19. "Silver" – The story of some unsuitable photographic plates. At a 25th anniversary of chemistry graduates, Levi muses on the endurance of character traits over time, and on the necessity of taking responsibility for the actions both of one's ancestors and of those working for one's department.
20. "Vanadium" – Finding a German chemist after the war. Levi is thrown into a surreal correspondence with his former supervisor in Auschwitz, who asks for his forgiveness but seems to deny the reality of his crimes. He reflects on the absence of ideal characters for such a confrontation, and his inadequacy to represent the victims of the holocaust, and his supervisors' inadequacy to represent the perpetrators.
21. "Carbon" – The history of a carbon atom.
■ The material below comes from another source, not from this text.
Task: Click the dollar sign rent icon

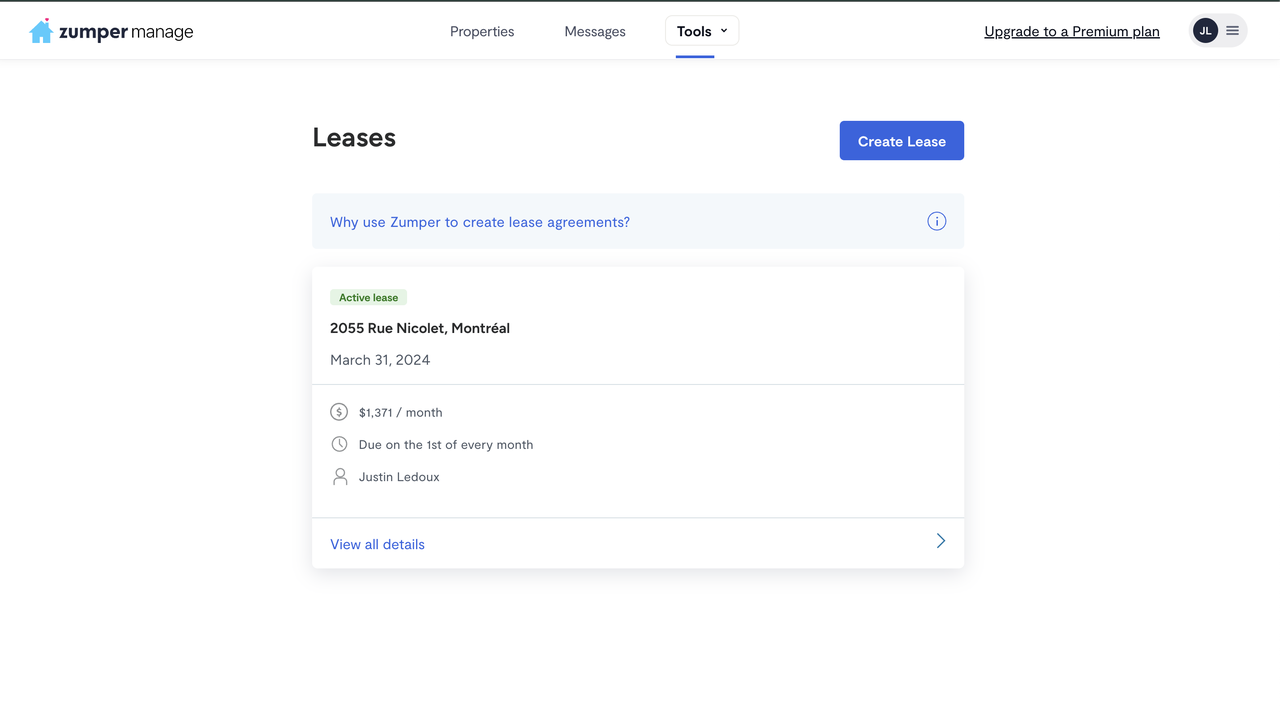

Levi recounts the cyclic life of a single atom of carbon, culminating in its residence in his own brain and participation in enabling him to tell its story.

==Bibliography==
- First American edition, New York, Schocken Books, 1984
  - ISBN 0-8052-3929-4 (hardcover)
  - ISBN 0-8052-0811-9 (trade paperback)
- Reissues
  - Random House hardcover edition, September 1996 ISBN 0-679-44722-9 (ISBN 978-0-679-44722-1)
  - Knopf Publishing Group paperback edition, April 1995 ISBN 0-8052-1041-5 (ISBN 9780805210415)

==Adaptations==
The book was dramatised for radio by BBC Radio 4 in 2016. The dramatisation was broadcast in 12 episodes, with Henry Goodman and Akbar Kurtha as Primo Levi.